This ppt is about that How the errors occur in AI and why?


Slide Content

Data Errors in AI Computing - (Term 1) Understanding the Importance of Data Quality

Learning Objectives • Understand how AI depends on data to make predictions. • Identify types of sensors used in weather forecasting. • Recognize how poor-quality or incorrect data causes wrong AI outputs. • Use Scratch to simulate AI error detection logic. • Detect and explain data errors using Excel or Google Sheets. • Suggest ways to ensure reliable sensor data.

Why Data Quality Matters in AI AI doesn’t understand weather like humans.
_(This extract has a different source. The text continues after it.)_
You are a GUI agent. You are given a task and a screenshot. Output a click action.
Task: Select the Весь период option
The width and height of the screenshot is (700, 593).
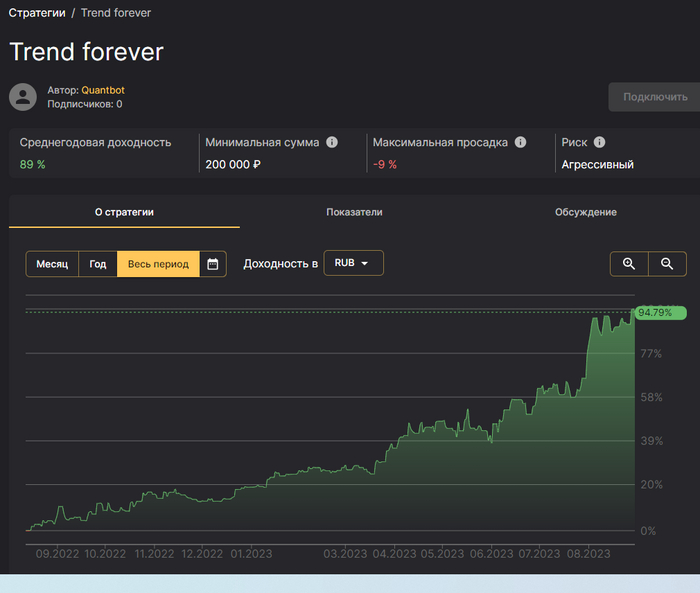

It only knows what data tells it! If data is: • Wrong • Incomplete • Or biased then AI’s results will also be wrong. This is called: “Garbage In = Garbage Out.”

What Are Sensors? Sensors are devices that detect and measure physical changes in the environment. Examples: • Thermometer – Measures sea temperature (warm water = cyclones) • Barometer – Measures air pressure (low pressure = storm) • Anemometer – Measures wind speed (strong winds = severe storm) • Satellite – Tracks cloud movement (cyclone direction)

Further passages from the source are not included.